**Excerpted records**

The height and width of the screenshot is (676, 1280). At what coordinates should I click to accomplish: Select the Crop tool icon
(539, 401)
* * *
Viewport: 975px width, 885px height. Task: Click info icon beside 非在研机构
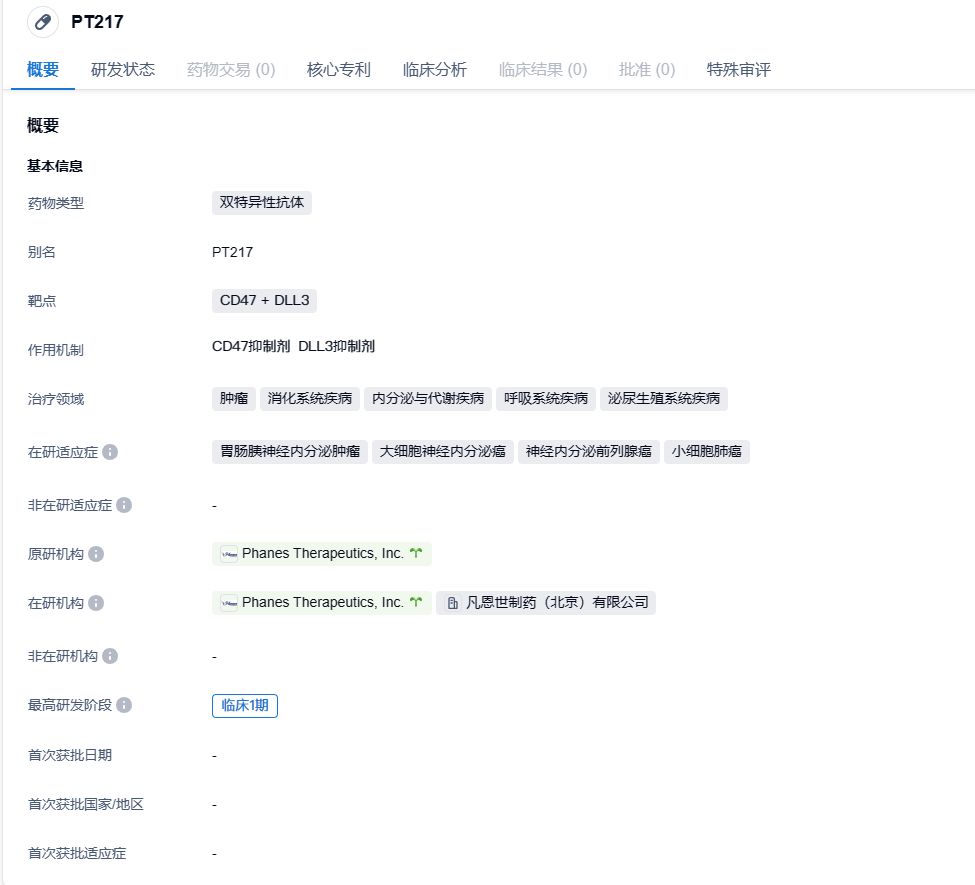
--
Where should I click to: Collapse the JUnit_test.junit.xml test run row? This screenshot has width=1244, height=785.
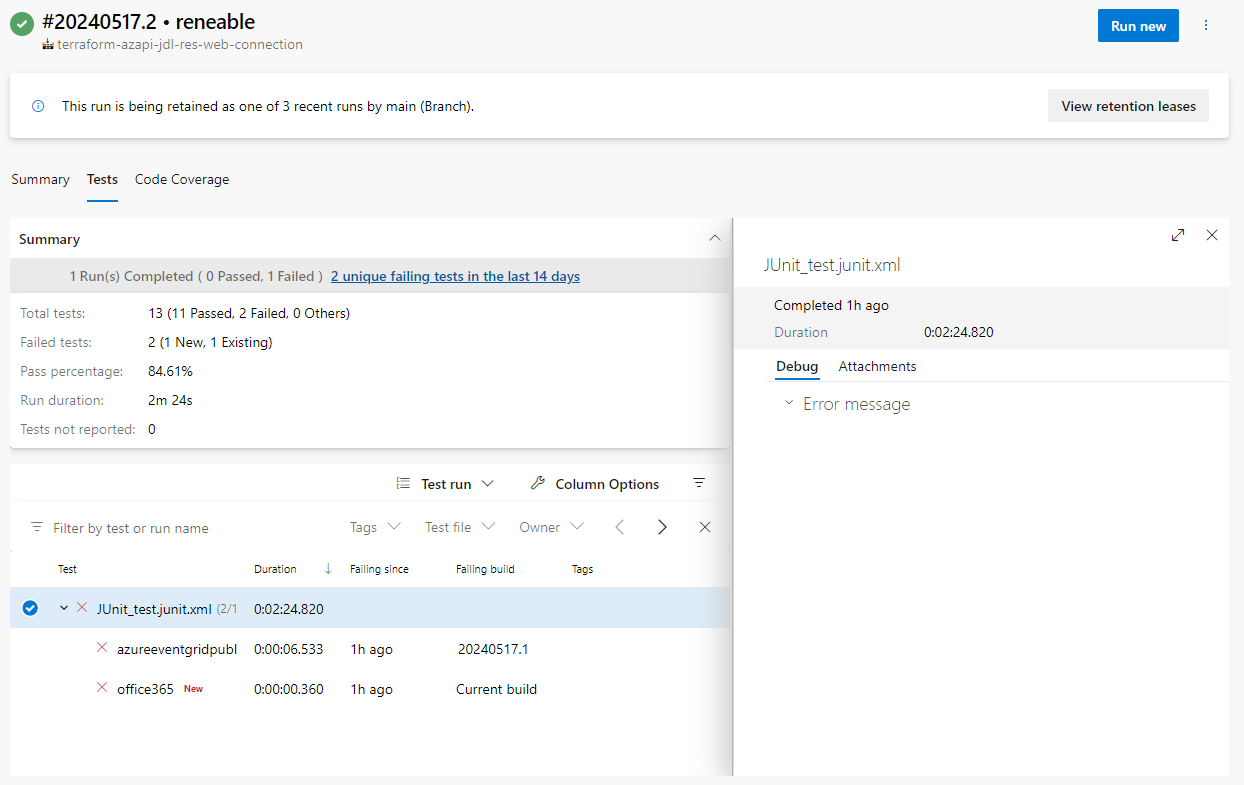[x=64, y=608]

**Task objective**
Which lines of the data above contain the string "screenshot" with the same capitalization? Pull out each of them in full.

**Worked answer**
The height and width of the screenshot is (676, 1280). At what coordinates should I click to accomplish: Select the Crop tool icon
Where should I click to: Collapse the JUnit_test.junit.xml test run row? This screenshot has width=1244, height=785.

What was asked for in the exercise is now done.